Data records
>>>
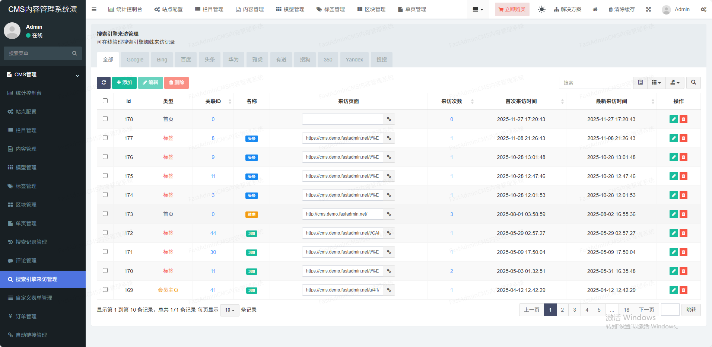Viewport: 712px width, 347px height.
Task: Click the refresh icon button in toolbar
Action: (x=104, y=83)
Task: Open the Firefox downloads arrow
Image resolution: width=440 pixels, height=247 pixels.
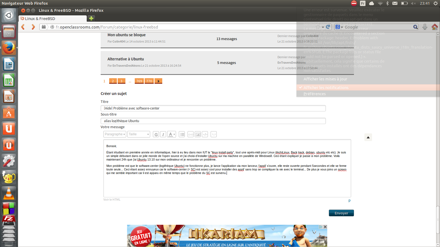Action: point(425,27)
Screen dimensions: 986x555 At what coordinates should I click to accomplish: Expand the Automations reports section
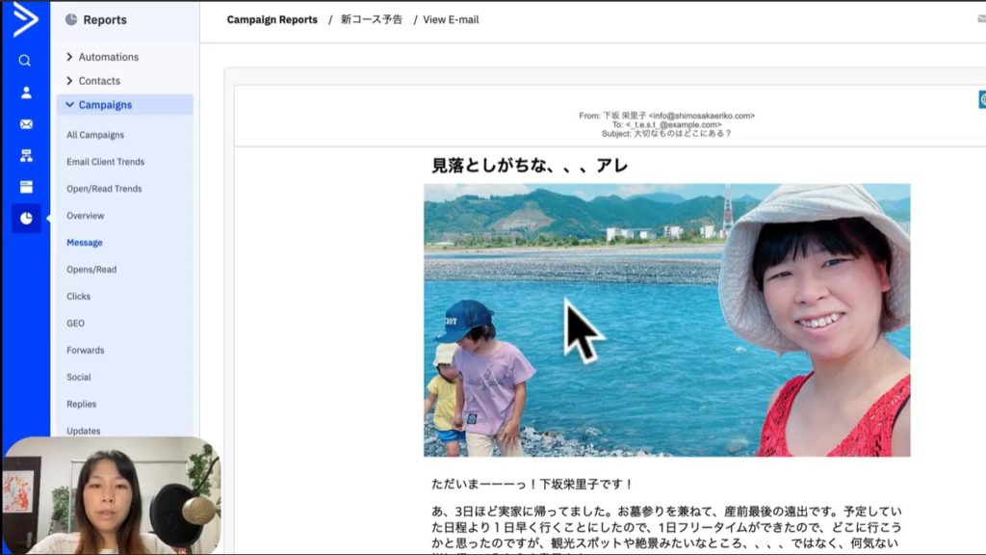pyautogui.click(x=102, y=57)
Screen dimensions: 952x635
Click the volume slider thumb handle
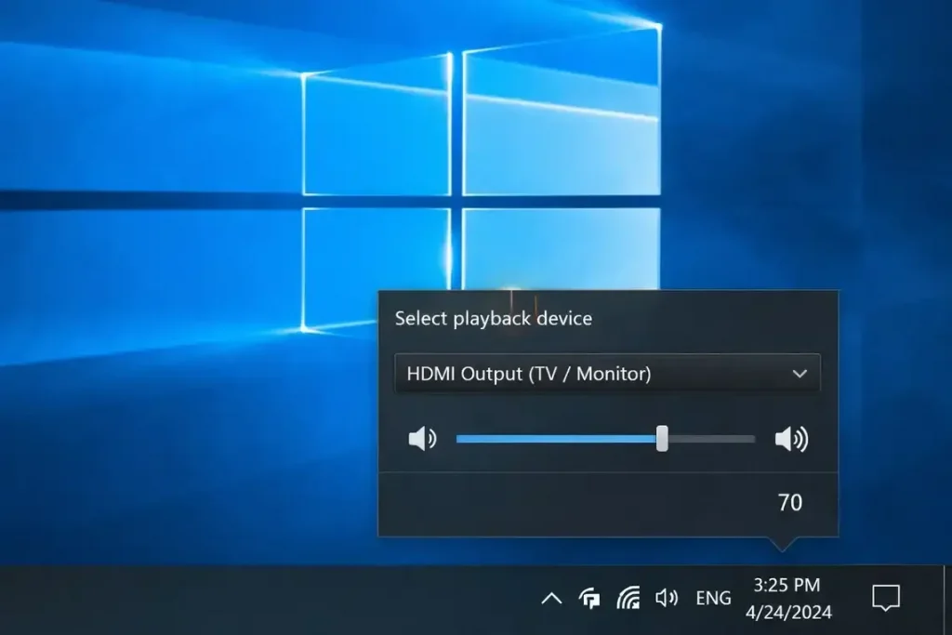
<<<
Exercise goal — The lines from the one with "Task: Open the Firefox downloads arrow" to the end of the data above should be retyped exactly, both ends included, and pictures are to be left out.

Solved exercise —
Task: Open the Firefox downloads arrow
Image resolution: width=440 pixels, height=247 pixels.
Action: point(425,27)
Screen dimensions: 986x555 At what coordinates should I click to accomplish: Expand the Automations reports section
pyautogui.click(x=102, y=57)
Screen dimensions: 952x635
Click the volume slider thumb handle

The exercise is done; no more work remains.